Michael Jackson ne pouvait pas mourir. Une telle icone, un tel phénomène, une créature aussi étrange et aussi complexe semblait hors d'atteinte des affres du commun des mortels. Dans l'inconscient collectif, il était devenu systématique de différencier l'artiste - chanteur incomparable, danseur hallucinant, compositeur unique en son genre - et l'homme - mal dans sa peau, mal dans sa sexualité, mal dans son rapport aux autres… Comme si ces deux personnalités étaient physiquement dissociées, à la manière d'un Jekyll/Hyde des temps modernes.

Michael Jackson a souvent flirté avec le fantastique, un genre qui lui convenait à merveille.
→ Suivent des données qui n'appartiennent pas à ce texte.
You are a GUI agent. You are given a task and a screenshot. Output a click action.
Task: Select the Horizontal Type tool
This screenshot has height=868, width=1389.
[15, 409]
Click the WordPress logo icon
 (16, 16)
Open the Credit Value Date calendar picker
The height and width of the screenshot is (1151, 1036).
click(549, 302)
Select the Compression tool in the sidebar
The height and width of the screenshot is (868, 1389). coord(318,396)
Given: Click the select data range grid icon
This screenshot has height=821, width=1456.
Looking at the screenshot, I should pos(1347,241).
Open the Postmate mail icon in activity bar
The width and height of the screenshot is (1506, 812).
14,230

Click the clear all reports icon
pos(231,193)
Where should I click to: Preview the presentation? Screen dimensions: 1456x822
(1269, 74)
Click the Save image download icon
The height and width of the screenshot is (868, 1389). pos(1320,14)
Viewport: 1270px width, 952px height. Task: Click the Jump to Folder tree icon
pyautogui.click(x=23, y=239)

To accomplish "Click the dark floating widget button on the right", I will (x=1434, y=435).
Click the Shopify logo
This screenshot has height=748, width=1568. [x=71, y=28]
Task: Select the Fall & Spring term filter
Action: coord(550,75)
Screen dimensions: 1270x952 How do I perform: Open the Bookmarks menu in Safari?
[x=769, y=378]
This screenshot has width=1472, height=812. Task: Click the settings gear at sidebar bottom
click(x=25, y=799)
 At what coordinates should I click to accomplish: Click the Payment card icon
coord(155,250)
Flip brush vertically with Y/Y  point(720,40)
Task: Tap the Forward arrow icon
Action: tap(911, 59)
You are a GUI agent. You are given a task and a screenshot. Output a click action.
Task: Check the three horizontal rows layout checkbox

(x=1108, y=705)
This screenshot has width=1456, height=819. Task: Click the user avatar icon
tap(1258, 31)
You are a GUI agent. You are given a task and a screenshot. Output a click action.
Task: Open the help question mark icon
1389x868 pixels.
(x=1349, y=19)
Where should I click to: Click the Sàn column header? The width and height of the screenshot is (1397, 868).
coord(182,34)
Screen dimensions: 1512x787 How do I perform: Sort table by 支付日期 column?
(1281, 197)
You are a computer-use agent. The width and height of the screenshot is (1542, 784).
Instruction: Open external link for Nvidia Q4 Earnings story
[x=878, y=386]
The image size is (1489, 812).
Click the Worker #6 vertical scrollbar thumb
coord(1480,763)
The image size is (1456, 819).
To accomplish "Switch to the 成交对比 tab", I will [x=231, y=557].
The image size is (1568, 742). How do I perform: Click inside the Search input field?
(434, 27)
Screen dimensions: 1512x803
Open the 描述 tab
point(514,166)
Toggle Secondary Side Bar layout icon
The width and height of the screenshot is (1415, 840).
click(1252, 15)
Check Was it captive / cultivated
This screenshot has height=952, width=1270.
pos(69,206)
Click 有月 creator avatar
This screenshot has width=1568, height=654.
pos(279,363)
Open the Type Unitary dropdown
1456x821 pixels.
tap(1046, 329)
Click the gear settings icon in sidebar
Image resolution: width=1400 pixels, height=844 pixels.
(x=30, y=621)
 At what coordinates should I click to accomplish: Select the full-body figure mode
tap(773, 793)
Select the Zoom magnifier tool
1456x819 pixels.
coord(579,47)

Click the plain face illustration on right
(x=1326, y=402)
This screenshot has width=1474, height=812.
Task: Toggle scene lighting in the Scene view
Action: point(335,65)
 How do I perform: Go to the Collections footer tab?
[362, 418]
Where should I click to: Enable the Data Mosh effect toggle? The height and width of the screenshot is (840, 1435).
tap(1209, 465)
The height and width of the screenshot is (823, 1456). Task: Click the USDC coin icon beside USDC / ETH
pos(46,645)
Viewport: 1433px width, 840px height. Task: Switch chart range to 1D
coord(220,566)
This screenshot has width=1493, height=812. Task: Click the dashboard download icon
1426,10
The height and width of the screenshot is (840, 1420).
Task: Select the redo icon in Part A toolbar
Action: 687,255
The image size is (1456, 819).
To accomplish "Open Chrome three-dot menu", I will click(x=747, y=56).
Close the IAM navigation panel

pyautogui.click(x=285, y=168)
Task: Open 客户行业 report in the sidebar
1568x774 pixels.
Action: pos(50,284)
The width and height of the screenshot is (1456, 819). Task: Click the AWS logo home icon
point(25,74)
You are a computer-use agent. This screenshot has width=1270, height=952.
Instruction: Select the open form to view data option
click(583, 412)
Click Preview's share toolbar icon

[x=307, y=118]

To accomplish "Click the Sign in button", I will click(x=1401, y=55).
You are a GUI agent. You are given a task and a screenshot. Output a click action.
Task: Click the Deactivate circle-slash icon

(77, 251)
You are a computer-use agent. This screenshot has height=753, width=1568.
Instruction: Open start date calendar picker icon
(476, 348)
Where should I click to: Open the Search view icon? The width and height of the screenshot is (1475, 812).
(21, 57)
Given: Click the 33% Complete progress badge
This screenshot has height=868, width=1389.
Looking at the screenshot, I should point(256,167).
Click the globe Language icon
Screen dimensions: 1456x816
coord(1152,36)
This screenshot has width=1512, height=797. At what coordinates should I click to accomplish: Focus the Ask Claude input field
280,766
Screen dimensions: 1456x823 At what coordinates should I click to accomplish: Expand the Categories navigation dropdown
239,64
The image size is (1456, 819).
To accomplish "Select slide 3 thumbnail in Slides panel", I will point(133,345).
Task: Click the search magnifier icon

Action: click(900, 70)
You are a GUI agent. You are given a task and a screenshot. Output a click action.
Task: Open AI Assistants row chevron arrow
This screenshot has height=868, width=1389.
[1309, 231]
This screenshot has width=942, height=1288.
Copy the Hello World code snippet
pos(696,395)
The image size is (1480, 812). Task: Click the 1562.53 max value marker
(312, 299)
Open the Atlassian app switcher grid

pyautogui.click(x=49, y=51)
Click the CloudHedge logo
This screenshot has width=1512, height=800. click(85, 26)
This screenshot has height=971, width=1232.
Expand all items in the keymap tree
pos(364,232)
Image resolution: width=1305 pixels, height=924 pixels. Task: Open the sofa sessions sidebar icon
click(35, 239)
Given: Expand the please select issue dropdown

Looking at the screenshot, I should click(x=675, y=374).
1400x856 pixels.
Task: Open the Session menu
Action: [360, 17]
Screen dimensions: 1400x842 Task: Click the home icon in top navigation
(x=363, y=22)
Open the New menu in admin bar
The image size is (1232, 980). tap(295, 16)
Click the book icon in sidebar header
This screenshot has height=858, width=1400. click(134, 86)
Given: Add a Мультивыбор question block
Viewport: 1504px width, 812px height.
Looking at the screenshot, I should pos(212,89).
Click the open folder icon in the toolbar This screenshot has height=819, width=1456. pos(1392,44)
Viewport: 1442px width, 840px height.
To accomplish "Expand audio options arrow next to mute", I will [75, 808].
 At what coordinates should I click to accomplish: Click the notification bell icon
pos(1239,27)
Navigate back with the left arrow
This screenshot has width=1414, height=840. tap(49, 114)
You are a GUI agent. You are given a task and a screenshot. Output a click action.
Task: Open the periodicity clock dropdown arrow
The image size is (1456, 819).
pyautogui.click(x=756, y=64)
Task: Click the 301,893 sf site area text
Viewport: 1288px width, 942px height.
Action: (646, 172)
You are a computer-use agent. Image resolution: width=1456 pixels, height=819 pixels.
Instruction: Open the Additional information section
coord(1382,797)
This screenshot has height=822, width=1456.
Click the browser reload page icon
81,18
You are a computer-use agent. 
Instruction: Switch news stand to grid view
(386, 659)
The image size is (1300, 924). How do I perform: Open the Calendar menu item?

Epouvantail dansant dans The Wiz de Sidney Lumet, loup-garou et zombie dans le prodigieux clip Thriller de John Landis, capitaine du futur dans le moyen-métrage Captain Eo de Francis Coppola, robot transformer dans Moonwalker de Colin Chilvers, ghoule grimaçant dans Ghosts de Stan Winston, extra-terrestre en smoking le temps d'une apparition dans Men in Black 2 de Barry Sonnenfeld, il prêta sa peau androgyne et achrome à tout un bestiaire que les mémoires auront du mal à effacer.